É importante ressaltar que o plano de expansão do sítio aeroportuário é diferente das obras de ampliação feitas pela administração do aeroporto. Assim que a concessionária Inframerica assumiu a gestão do terminal de Brasília, em dezembro de 2012, ela iniciou as obras de modernização para se adequar aos termos do contrato de concessão firmado com a Agência Nacional de Aviação Civil (Anac). Em maio de 2014, foi entregue a estrutura prevista. As salas de embarque passaram de 60 mil m² para 120 mil m², houve aumento de 11 para 34 portões de embarque e a demanda cresceu 10%.
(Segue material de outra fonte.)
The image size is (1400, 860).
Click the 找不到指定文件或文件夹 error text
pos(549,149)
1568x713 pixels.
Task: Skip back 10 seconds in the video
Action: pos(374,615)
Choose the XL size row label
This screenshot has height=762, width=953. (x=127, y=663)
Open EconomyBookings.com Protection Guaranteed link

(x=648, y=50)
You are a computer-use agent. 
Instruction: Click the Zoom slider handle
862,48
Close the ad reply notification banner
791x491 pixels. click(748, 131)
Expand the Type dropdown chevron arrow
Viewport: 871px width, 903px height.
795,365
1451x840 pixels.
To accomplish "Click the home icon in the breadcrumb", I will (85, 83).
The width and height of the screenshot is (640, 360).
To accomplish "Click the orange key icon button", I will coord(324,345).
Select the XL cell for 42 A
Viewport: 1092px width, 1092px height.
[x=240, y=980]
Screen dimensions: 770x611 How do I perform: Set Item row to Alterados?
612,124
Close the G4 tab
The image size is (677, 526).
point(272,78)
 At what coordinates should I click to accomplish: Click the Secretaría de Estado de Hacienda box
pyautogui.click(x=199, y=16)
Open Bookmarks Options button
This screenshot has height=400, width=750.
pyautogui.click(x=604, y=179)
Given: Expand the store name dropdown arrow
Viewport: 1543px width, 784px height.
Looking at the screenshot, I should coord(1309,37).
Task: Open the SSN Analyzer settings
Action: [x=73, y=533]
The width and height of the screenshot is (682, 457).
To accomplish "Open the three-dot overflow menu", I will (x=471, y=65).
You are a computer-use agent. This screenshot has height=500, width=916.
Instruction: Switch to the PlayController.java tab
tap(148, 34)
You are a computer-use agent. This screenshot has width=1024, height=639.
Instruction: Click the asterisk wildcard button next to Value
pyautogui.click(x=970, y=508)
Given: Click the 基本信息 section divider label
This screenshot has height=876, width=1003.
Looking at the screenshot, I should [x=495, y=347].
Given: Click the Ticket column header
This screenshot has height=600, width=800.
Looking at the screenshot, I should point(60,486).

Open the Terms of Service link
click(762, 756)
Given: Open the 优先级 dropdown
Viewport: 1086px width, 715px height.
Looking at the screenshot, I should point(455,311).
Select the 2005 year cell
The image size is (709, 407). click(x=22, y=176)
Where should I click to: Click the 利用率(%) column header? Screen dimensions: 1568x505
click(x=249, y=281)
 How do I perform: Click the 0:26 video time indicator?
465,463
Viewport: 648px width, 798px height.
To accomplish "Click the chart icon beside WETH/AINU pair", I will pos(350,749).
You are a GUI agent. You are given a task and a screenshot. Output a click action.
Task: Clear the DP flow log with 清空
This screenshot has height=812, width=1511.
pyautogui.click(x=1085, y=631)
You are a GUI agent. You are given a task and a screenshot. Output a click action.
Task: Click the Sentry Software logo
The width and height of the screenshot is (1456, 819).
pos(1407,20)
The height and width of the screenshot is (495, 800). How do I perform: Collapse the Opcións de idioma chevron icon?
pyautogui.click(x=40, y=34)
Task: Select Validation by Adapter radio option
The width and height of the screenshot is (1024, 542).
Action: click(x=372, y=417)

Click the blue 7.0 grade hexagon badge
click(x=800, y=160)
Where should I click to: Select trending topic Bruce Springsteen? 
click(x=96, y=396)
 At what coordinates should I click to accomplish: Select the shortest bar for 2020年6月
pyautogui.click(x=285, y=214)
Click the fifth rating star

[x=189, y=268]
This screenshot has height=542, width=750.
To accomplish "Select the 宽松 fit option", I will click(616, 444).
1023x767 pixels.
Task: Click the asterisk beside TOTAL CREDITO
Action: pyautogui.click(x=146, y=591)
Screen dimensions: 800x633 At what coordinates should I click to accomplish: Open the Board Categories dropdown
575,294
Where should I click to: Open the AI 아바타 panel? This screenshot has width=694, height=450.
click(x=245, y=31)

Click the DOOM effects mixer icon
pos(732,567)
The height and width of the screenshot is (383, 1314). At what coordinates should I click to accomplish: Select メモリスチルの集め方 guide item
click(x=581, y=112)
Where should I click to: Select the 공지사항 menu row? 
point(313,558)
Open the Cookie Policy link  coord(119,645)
Os R$ 488 milhões usados para a reforma vieram por meio do chamado empréstimo-ponte com o Banco Nacional do Desenvolvimento (BNDES), obtido em janeiro de 2013. Trata-se de um contrato no primeiro momento da concessão até que o empréstimo de longo prazo, cuja análise é mais demorada, seja aprovado. O valor foi integralmente pago pelo BNDES e quitado pelo empréstimo de longo prazo assinado com a Inframerica em fevereiro de 2014.

 

Em atraso

Confira o que era previsto na expansão e o que ainda não foi feito:

 

Terminal JK

O empreendimento comercial de 303 mil metros quadrados comportaria um shopping com 280 lojas, 30 opções de fast food e oito restaurantes de alto padrão, além de um edifício-garagem para 4 mil vagas, dois hotéis, dois prédios de escritórios, cinema, academia e áreas de descanso. O acesso dos passageiros ao Terminal 1, saguão de embarque, se daria por meio do Terminal JK. As obras começariam em 2016 e deveriam ser concluídas até 2018.

 

Novos hotéis

À época do anúncio, a concessionária divulgou que tinha firmado um contrato para abertura de cinco hotéis, nos padrões 3, 4 e 5 estrelas, em obras também previstas para 2016, incluindo um Hard Rock Hotel, que seria o primeiro a ser construído no Brasil. A expectativa era a de que, neste ano, 1,6 mil novos quartos estivessem à disposição dos turistas.

 

Centro de comércio

O Sun Park City Center seria um centro de comércio, serviços e lazer inspirados em grandes empreendimentos, como Downtown Disney e Puerto Venecia, na Espanha. O projeto previa 418 mil m² de área construída próxima ao aeroporto. O complexo teria parque aquático, aquário, kids place, cinema, área verde, lago, outlet, arena multiuso, centro de convenções, hospital e universidade.

 

Escritórios

Seriam construídos prédios de escritórios com estacionamentos privativos e rotativos, em uma área de 487 mil m². O espaço deveria comportar mais de 30 mil funcionários de empresas privadas ou públicas. De acordo com a Inframerica à época, a construção seguiria o padrão Built to Suit (BTS), sob medida para atender aos interessados. Dessa forma, os imóveis retornariam para a União ao fim do contrato de concessão.

 

Armazenamento de cargas

Para complementar os serviços de cargas disponíveis no aeroporto de Brasília, a Inframerica construiria o Storage, ou Self-Storage. O espaço de 85 mil m² seria destinado ao armazenamento de cargas com tecnologia para comportar diferentes tipos de mercadorias.